# START OF Text section

The (Elusive) History of Tagging

Nicola Bozzi
schizocities
Published in
4 min readFeb 24, 2017

Since I’ve known the word, tagging is that thing we do when we associate certain keywords to a piece of online content. I think the first time I consciously tagged was while managing the del.icio.us account of an online magazine I worked for, but it wasn’t an entirely new thing to me. I have earlier memories of filling Likes in my Facebook profile, with words instantly crystallizing into similar blocks. It felt like building a Lego version of myself, except with words. For the first time, I was asked to break myself down culturally.

Image from here

A tag is basically a label, but not really. Even within the online domain, we have other elements that are defined or work as tags. For starters, we have html tags: those between <>, like the <meta> tag that contains all those keywords we would call “tags” in other environments. In that case a tag works as a structural element, but it retains a modular quality that still fits with the general idea — perhaps the most defining feature — that a tag is something you attach to something else. In this wider sense Harry Halpin is right when, in his book on social semantics, he argues we can consider query terms in a search engine like the implicit tagging of a resource (or a user, we might add, if we take Google search logs into account).

# END OF Text section

_Do this:_ What comes next in the essay on the history of tagging? Continue it after the sentence about Harry Halpin's book on social semantics.

# START OF Data segment

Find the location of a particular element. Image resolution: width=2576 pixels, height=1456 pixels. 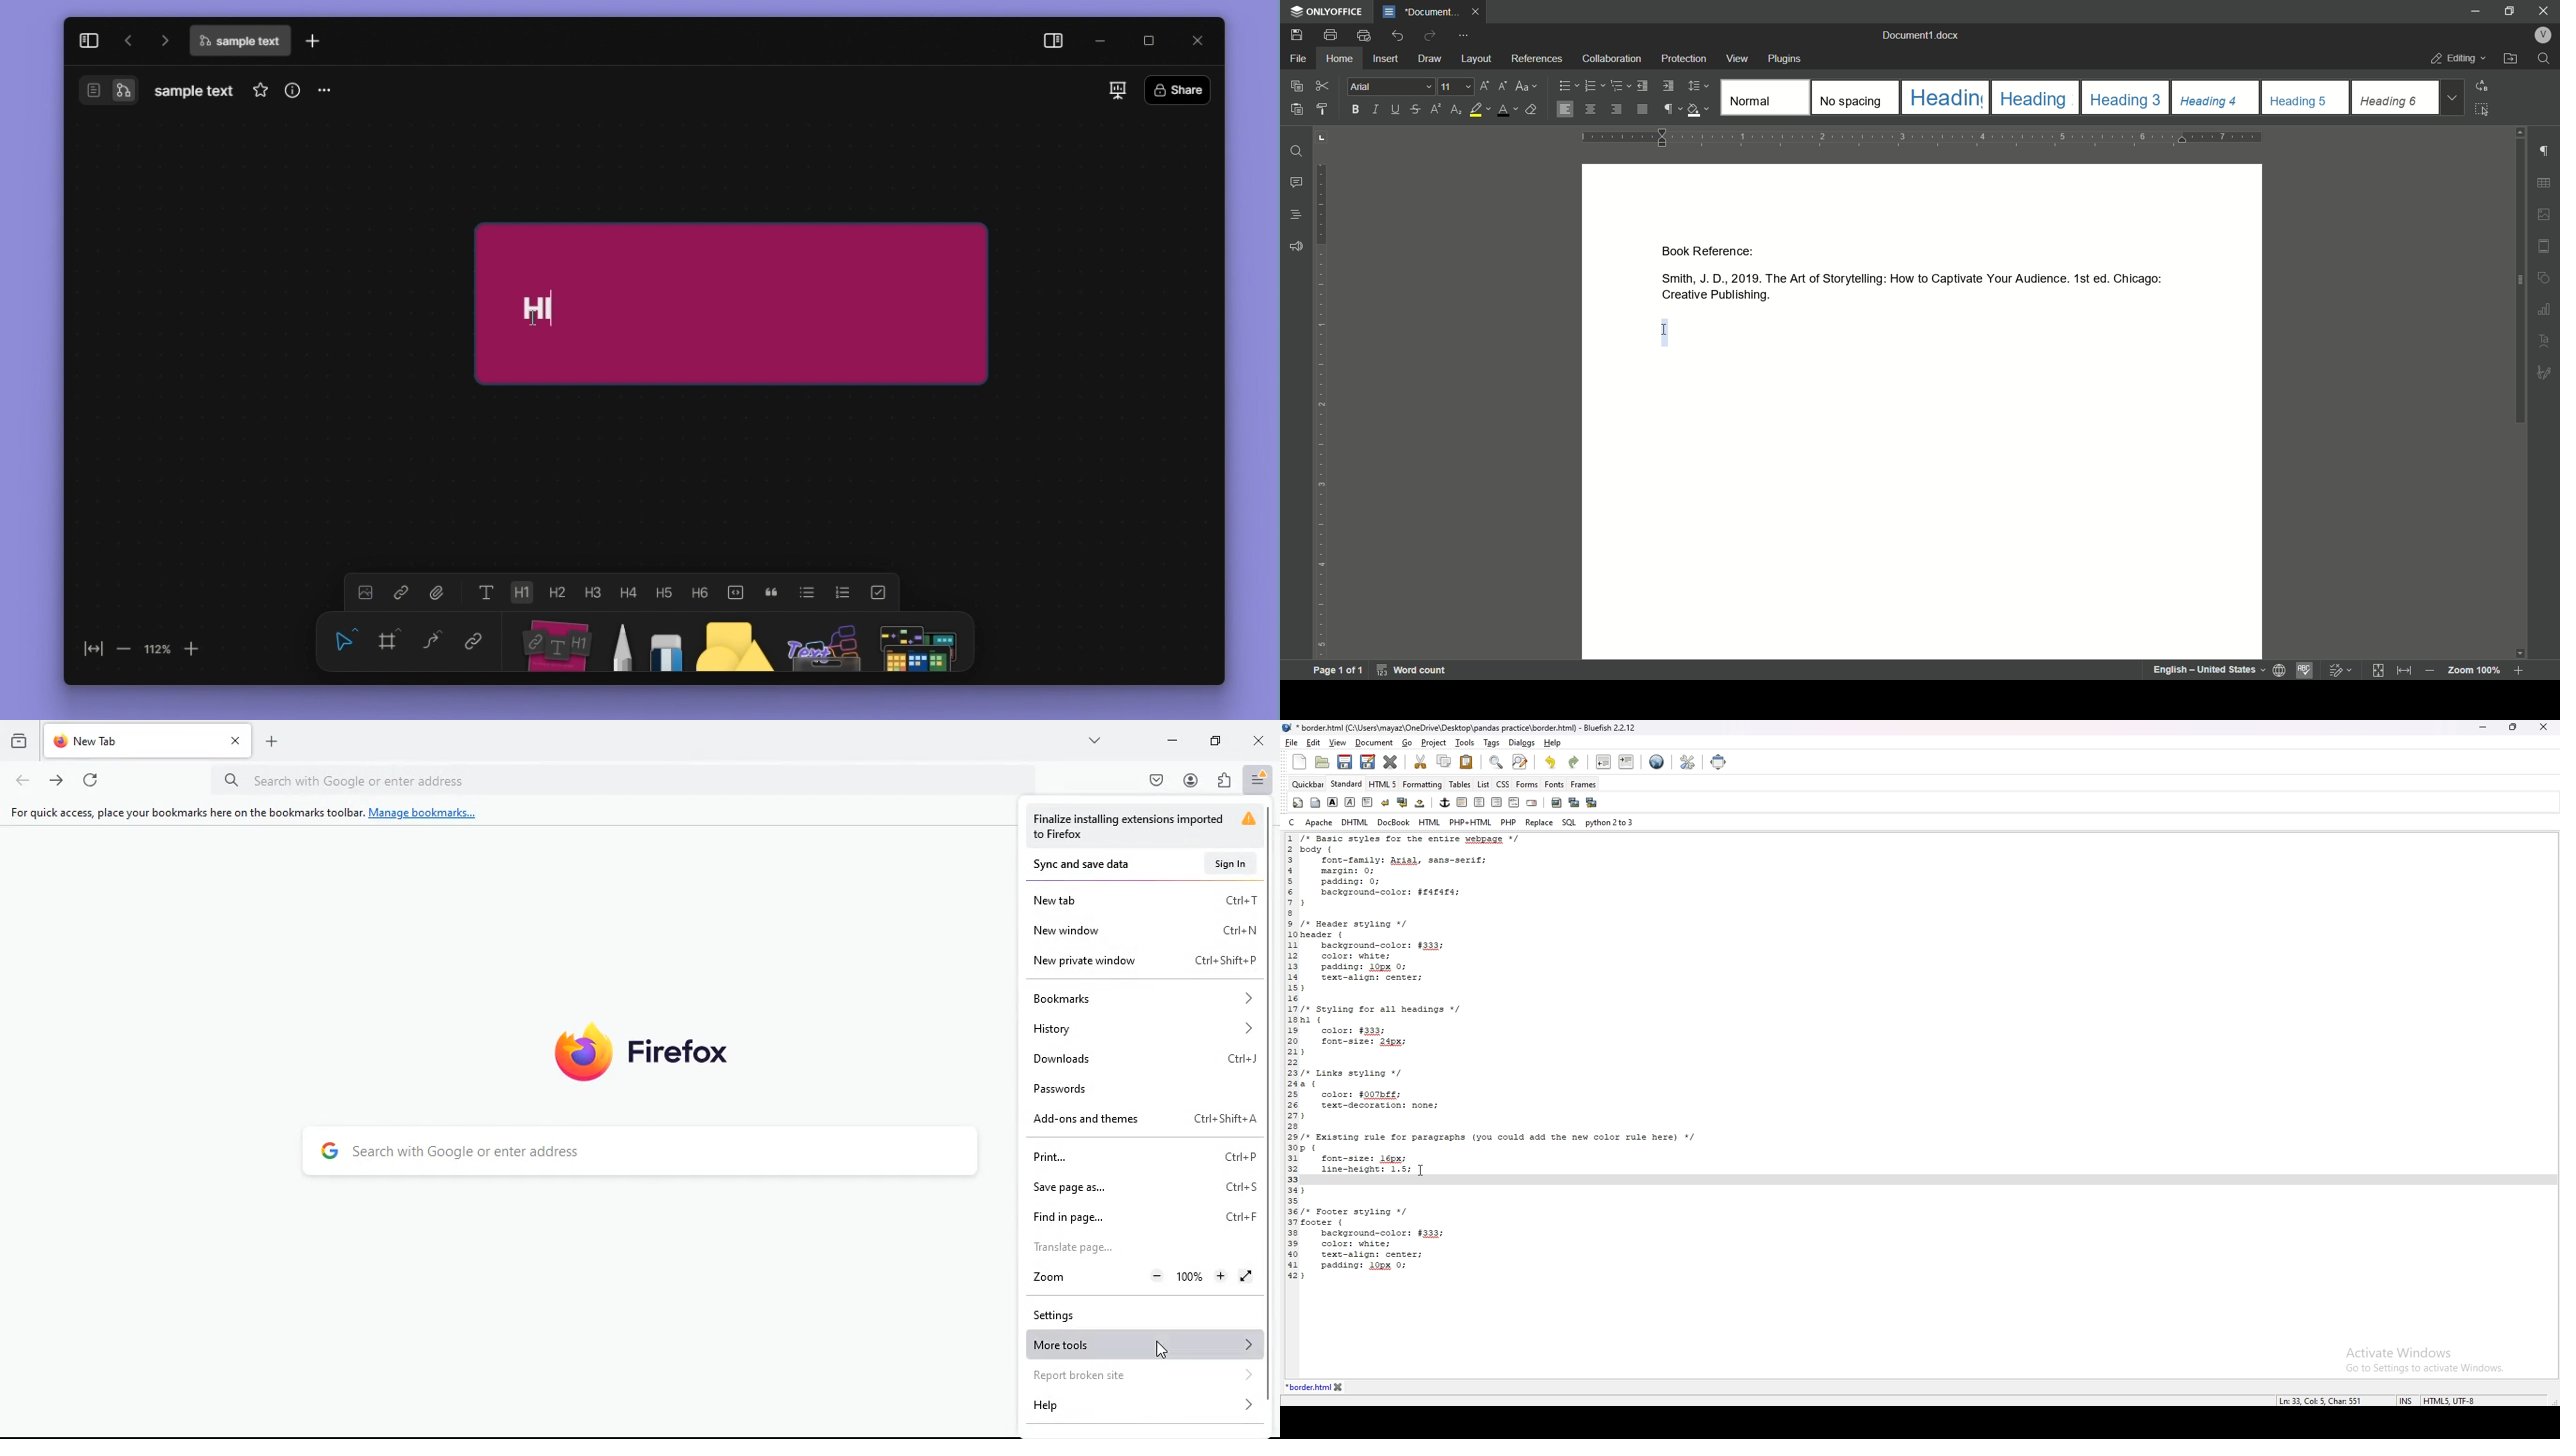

# END OF Data segment

_Right answer:_
Tagging is such a diverse and young practice it’s not easy to find a comprehensive, linear history of it. According to Thomas Vander Wal (who coined the term “folksonomy”) del.icio.us was really a turning point, mainly because it introduced identity — the object being tagged, but also the tagger — which reflected the whole scaling up and stitching together that we associate to Web 2.0. Since then, as Halpin notes, tagging has grown to be more fortunate than the ambitious Semantic Web project, embodying a notion of meaning based on shared use rather than agreed-upon rules or hierarchies [if so inclined, we might even fantasize on such fragmentation of meaning as inherently conducive of the post-truth/filter bubble phenomena we recently love to hate].

When considering (a wider notion of) identity, tagging on Facebook and Twitter remains quite personal, although perhaps not as much as when I was building the cultural tag/Lego portrait mentioned earlier. We are tagged in (often embarrassing) photos or summoned in comments by our friends; we hashtag our painstakingly-crafted, 140-character nuggets of wisdom not so much to add any knowledge to a common object, but to pull ourselves closer to a trending topic [I don’t believe that’s the only reason, but we do direct those tweets to those searching for the hashtag rather than our followers, who would come across our words regardless of the tag].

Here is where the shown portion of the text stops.